Sopor

Mis párpados pesan,

escucho tu voz lejana

y sé que me llamas.

[...]

Casi se ha vuelto una costumbre. Y lo sería, de no ser por esos períodos en que Spike desaparecía por meses sin dejar rastro, sin siquiera tener la decencia de avisar si acaso todavía respiraba.

Faye está tan acostumbrada como se puede estarlo, porque aunque el corazón se le siga oprimiendo de angustia, todavía conserva la certeza de que él regresará. Siempre lo hacía.

Porque Spike es escurridizo y misterioso, una maraña de incertidumbres que persigue un solo nombre.
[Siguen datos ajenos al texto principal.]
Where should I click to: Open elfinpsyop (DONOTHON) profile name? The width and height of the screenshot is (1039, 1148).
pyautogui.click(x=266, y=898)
Él es una gama de sombras, un conjunto de figuras que se mueven sigilosas entorno a un solo objetivo. Y ella nunca puede realmente descifrarlo.

Aun así, él también es gentil. Quizás no siempre, tal vez no con ella, pero lo es. Y ese aspecto es todo lo que le basta a su corazón para sentirse seguro, porque aunque él no le quiera de vuelta, sabe que siempre regresará. Porque el no hacerlo significará que ella estará sola, y él jamás ha dejado solo a quien lo necesite. Así de gentil es.

Faye oculta sus lágrimas amargas bajo sus brazos, se pregunta cuánto más se mentirá a sí misma hasta, por fin, dejar de llorar por él. Todavía no encuentra una respuesta a ello.

Sin embargo, cuando el cansancio le vence y los primeros atisbos de somnolencia entorpecen sus pensamientos, ahí es cuando lo sabe. Aunque le duela quererlo, no va a dejar de llorar por él, no mientras él siga volviendo, no cuando él dice su nombre tan suave, tan ligero, tan dulce. Porque cada vez que regresa su nombre envuelto en sus labios, entonado con su voz, suena cada vez más cercano. Y su corazón, incluso entre sueños, se agita entre capas de fantasía y realidad.

(Y a veces realmente no sabe si está soñando o no. Pero no lo hace.)

Al otro día, empero, ella finge que es un sueño y él no dice nada. Se ha vuelto costumbre, sin más ni más.